WHAT TO WORK ON: Would you please output, word for word, the span of the listing below that opens on the line containing "Ставрополь (348, 2396)" and closes on the line containing "Улан-Удэ (269, 2387)"? Include both ends and nothing more.

........

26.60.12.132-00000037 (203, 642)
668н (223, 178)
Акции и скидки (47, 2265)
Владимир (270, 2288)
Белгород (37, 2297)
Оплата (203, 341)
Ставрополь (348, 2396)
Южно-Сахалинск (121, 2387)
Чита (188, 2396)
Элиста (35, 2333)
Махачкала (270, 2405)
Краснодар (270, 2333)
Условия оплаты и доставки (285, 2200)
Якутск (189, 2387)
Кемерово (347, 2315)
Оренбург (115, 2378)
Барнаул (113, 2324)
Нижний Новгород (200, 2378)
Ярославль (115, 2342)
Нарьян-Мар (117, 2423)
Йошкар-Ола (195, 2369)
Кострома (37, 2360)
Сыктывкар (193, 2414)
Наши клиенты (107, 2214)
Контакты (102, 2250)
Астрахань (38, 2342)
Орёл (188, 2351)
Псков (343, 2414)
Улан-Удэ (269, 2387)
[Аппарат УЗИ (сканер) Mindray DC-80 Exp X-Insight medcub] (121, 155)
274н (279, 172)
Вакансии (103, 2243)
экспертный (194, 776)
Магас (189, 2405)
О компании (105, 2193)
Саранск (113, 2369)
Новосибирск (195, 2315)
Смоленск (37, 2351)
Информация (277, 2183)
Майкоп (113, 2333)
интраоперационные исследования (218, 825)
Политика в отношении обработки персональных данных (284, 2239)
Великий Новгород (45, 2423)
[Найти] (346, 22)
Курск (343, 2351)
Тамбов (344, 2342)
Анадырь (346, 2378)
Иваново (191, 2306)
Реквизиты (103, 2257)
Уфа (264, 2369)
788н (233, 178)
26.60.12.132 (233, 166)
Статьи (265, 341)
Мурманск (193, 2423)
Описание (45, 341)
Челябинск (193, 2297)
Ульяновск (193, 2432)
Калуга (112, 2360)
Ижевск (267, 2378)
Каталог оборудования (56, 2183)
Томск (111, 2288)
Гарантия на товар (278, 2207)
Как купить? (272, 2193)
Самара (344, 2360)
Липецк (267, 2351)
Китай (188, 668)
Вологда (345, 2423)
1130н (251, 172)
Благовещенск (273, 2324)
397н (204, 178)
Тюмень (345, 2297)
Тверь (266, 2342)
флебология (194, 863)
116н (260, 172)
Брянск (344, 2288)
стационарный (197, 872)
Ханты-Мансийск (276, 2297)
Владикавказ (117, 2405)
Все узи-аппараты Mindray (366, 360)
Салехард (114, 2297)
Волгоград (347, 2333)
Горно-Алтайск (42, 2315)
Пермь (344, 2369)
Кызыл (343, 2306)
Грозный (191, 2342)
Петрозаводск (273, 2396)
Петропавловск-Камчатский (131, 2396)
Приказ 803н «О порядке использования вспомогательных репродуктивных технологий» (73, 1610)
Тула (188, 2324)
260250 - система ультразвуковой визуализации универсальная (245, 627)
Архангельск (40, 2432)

........

ANSWER TO THIS EXERCISE:
Ставрополь (348, 2396)
Южно-Сахалинск (121, 2387)
Чита (188, 2396)
Элиста (35, 2333)
Махачкала (270, 2405)
Краснодар (270, 2333)
Условия оплаты и доставки (285, 2200)
Якутск (189, 2387)
Кемерово (347, 2315)
Оренбург (115, 2378)
Барнаул (113, 2324)
Нижний Новгород (200, 2378)
Ярославль (115, 2342)
Нарьян-Мар (117, 2423)
Йошкар-Ола (195, 2369)
Кострома (37, 2360)
Сыктывкар (193, 2414)
Наши клиенты (107, 2214)
Контакты (102, 2250)
Астрахань (38, 2342)
Орёл (188, 2351)
Псков (343, 2414)
Улан-Удэ (269, 2387)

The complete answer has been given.